PROBLEM STATEMENT:
Rewrite the platform architecture text from "This means the" to "files through Nginx.", substituting "Caddy" for "Nginx".

SELECTED TEXT:
◆ ◆ ◆ ◆ ◆
Important implication of LXC:

systemd-detect-virt -> lxc
br_netfilter        -> unavailable inside guest

This means the current VPS can run Docker, Nginx and monitoring, but a proper kubeadm Kubernetes cluster should be built on a full VM.

4. High-Level Architecture

The platform uses Nginx as the public edge layer. Docker containers run private services. Monitoring is also containerized. Documentation is served as static files through Nginx.

Internet User
    |
    | HTTP or HTTPS
    v
Public IP: 5.39.37.7
    |
    v
Nginx Reverse Proxy
    |
    +-- /                -> cloud-dashboard container on 127.0.0.1:8080
    +-- /docs/           -> static documentation in /opt/cloud-platform/docs
    +-- /grafana/        -> grafana container on 127.0.0.1:3000
    +-- /prometheus/     -> prometheus container on 127.0.0.1:9090
    +-- /portainer/      -> portainer container on 127.0.0.1:9000
    |
    +-- future domains   -> Kubernetes Ingress Controller
                            -> Kubernetes Services
                            -> Pods

Design principles:

• Public traffic enters through Nginx only.

• Containers are not directly exposed except where intentionally needed.

• Internal services bind to localhost where possible.

• Monitoring runs independently from the dashboard.

• Documentation is separate from the dashboard application.

• Kubernetes is prepared as a future orchestration layer.

5. Request Flow: Browser to Dashboard

When a user opens `http://5.39.37.7/`, the request follows this path:

1. Browser creates TCP connection to 5.39.37.7:80.
◆ ◆ ◆ ◆ ◆
INFORMATION PROVIDED:
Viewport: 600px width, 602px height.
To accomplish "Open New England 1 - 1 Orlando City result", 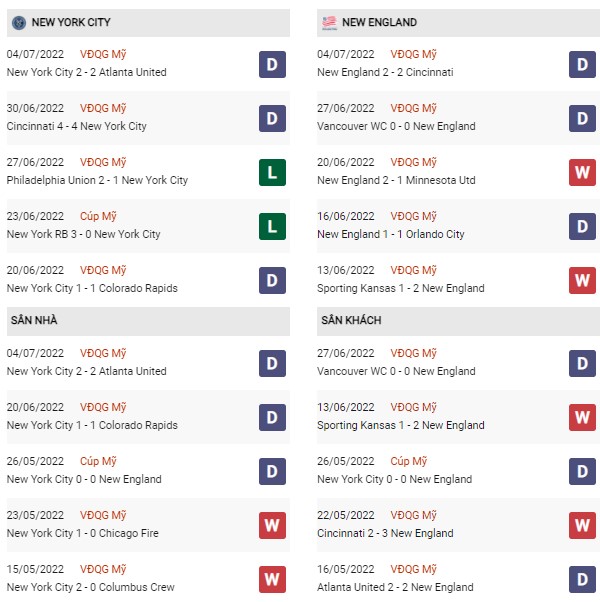I will tap(390, 234).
◆ ◆ ◆ ◆ ◆
CORRECT ANSWER:
This means the current VPS can run Docker, Caddy and monitoring, but a proper kubeadm Kubernetes cluster should be built on a full VM.

4. High-Level Architecture

The platform uses Caddy as the public edge layer. Docker containers run private services. Monitoring is also containerized. Documentation is served as static files through Caddy.